Collection entries:
================

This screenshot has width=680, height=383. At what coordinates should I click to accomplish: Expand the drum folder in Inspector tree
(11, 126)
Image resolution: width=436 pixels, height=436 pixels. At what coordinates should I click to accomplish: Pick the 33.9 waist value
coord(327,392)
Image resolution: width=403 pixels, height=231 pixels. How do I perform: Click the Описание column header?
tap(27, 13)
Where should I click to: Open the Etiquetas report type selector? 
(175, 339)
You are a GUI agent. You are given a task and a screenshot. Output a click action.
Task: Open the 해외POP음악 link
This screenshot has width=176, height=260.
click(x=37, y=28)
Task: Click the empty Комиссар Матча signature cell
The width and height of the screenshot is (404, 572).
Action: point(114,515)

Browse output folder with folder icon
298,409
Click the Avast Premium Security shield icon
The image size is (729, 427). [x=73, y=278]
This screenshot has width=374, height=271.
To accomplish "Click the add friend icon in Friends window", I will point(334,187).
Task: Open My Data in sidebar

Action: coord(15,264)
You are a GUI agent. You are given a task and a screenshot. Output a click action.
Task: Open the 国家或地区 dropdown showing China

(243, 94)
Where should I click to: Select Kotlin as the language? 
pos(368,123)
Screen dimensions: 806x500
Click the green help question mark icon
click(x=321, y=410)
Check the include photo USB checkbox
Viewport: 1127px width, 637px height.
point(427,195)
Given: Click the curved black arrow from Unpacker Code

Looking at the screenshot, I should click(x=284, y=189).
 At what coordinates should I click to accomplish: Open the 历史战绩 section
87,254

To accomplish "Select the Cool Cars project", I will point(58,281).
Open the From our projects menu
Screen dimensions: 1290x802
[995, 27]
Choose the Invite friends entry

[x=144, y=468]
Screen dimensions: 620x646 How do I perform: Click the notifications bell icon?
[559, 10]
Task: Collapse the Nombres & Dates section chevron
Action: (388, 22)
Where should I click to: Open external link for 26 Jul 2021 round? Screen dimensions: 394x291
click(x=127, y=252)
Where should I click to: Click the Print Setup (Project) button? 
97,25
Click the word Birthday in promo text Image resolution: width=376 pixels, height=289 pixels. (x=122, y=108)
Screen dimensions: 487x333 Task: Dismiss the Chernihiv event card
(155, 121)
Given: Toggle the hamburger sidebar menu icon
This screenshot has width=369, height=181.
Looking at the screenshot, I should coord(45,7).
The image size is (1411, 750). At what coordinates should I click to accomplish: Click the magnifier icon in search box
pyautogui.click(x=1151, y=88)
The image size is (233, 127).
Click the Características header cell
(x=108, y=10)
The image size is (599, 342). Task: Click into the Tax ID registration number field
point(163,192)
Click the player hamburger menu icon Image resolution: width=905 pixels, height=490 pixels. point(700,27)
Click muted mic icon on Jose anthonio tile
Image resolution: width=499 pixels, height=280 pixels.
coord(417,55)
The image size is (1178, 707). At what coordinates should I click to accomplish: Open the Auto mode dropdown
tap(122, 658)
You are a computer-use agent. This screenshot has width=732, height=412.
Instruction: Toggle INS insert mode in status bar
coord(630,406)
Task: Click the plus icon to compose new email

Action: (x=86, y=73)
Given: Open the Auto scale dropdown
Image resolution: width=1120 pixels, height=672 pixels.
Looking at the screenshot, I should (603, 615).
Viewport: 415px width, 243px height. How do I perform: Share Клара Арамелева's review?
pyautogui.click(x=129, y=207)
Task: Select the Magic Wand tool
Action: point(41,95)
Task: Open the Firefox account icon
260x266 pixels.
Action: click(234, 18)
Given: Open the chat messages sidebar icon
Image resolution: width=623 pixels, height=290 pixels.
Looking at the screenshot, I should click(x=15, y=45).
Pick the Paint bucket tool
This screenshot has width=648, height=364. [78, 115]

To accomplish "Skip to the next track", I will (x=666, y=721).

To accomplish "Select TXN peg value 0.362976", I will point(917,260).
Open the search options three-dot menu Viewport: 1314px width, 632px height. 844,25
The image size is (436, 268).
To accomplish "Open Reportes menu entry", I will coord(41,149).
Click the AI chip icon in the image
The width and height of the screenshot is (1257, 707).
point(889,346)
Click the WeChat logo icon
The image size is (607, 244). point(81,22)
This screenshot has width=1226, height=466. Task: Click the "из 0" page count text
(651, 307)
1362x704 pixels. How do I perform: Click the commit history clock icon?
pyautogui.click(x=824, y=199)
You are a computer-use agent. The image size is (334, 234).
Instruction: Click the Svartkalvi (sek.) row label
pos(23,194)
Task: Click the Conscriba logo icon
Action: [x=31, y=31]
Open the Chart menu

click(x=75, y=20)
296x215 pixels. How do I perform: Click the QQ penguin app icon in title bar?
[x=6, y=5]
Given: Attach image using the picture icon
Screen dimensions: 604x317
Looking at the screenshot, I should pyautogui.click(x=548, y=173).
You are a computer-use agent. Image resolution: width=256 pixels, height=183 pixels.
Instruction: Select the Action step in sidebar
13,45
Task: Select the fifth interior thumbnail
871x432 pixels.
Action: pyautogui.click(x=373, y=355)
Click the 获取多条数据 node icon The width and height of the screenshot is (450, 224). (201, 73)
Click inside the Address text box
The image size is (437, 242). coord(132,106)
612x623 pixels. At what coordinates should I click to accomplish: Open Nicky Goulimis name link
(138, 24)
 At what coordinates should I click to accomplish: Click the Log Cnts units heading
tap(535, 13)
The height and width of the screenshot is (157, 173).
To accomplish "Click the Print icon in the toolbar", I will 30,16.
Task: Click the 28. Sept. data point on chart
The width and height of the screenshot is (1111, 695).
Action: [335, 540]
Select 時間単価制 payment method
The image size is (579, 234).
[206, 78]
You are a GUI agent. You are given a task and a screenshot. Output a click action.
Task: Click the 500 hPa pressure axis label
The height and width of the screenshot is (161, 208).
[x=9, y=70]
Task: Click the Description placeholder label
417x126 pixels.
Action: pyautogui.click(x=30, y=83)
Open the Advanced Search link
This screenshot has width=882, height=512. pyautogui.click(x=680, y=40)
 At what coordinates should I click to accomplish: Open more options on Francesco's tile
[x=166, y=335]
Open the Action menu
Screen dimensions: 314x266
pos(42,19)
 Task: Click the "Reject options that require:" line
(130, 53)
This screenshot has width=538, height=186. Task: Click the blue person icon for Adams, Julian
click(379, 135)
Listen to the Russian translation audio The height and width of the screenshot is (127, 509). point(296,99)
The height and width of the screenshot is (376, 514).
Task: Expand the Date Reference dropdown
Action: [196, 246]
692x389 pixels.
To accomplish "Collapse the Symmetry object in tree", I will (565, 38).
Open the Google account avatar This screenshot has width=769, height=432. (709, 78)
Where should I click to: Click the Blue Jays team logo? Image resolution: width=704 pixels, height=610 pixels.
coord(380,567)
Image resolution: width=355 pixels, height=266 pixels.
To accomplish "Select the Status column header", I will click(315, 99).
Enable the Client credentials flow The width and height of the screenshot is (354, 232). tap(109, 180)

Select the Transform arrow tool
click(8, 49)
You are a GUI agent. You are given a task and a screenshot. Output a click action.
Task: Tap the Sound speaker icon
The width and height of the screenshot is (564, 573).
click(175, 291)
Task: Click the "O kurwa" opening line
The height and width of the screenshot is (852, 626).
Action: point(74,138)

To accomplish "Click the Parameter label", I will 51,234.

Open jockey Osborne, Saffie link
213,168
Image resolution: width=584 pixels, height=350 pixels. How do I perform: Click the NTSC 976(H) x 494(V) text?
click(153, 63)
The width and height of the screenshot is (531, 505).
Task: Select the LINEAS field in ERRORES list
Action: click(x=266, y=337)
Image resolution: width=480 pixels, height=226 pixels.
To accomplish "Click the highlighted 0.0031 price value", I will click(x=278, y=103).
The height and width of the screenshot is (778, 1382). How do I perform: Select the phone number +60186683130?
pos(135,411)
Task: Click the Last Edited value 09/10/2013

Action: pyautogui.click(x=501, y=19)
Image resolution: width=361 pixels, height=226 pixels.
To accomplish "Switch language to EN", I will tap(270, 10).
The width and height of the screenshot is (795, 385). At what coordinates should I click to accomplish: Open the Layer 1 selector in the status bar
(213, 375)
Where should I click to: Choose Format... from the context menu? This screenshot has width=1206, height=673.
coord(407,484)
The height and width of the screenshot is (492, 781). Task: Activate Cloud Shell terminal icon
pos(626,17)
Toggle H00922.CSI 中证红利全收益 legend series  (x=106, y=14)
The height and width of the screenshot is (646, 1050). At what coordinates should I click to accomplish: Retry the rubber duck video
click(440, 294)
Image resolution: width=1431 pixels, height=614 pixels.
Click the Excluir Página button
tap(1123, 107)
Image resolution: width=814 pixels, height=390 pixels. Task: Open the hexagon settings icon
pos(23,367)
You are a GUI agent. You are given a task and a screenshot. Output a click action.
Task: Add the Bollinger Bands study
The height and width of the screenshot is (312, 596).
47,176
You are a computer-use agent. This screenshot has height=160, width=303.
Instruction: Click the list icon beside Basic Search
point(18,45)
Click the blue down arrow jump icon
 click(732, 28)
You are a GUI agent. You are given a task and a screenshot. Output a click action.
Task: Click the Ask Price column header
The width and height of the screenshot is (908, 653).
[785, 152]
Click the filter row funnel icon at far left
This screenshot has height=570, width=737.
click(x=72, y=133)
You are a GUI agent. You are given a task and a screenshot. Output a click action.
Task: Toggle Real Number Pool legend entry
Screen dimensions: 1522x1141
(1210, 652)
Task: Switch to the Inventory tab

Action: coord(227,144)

================

→ **DIRECTIONS FOR THIS TASK**
Please find every line in the records above that holds the word "will" and copy it.

→ **OUTPUT BELOW**
To accomplish "Click the add friend icon in Friends window", I will point(334,187).
To accomplish "Select the Cool Cars project", I will point(58,281).
To accomplish "Skip to the next track", I will (x=666, y=721).
To accomplish "Select TXN peg value 0.362976", I will point(917,260).
To accomplish "Open Reportes menu entry", I will coord(41,149).
To accomplish "Click the Print icon in the toolbar", I will 30,16.
To accomplish "Collapse the Symmetry object in tree", I will (565, 38).
To accomplish "Select the Status column header", I will click(315, 99).
To accomplish "Click the Parameter label", I will 51,234.
To accomplish "Click the highlighted 0.0031 price value", I will click(x=278, y=103).
To accomplish "Switch language to EN", I will tap(270, 10).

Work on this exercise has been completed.